Another area that requires some growth in the city of Santee is the housing sector; there are not a lot of vacant units. There are a couple of housing projects that have been discussed recently, and the city will be moving forward on those very quickly. It is important for new employees in the area to have a home in the city.
The economic development council has been working on a project for the past twenty-five years called the Connectory. It is going through a renaissance after receiving six hundred thousand dollars worth of grants from the federal government to create an automated information gathering system for all businesses within the east county. This will enable businesses and governments to find what they are looking for more easily.
The central location of Santee is quite convenient. As the local newspaper says, “All roads lead to Santee.” Thanks to the freeways, the city of Santee is accessible from any other city in the county within twenty minutes.
There is a trolley system in the city that terminates at a multi-modal hub which provides taxis and busses. It also connects to downtown San Diego, the convention center, the San Diego State University, Qualcomm Stadium and shopping centers. The trolley goes almost everywhere in San Diego County and is continuing to expand. Santee has the best of both worlds; a visitor could hop the trolley and go for lunch in San Diego and be back in Santee soon after, strolling down the lakes.
The mayor of Santee sums up the work done by the economic development team as, “a very comprehensive, planned organization that focuses on small business, large business and community outreach.”

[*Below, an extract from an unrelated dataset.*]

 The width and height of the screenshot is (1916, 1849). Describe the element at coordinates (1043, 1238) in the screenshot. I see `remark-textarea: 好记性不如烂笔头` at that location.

Santee is a healthy, family-oriented community. It holds free concerts once a week in the downtown central park that are family friendly and a variety of other family-based community events. Residents feel safe in the city since it has such low crime rate. Street fairs are popular in the community, sometimes bringing in over fifty thousand, and there is also an annual car show that is a high-class gala. It is a great place to open a business, start a family or just to visit for a unique vacation.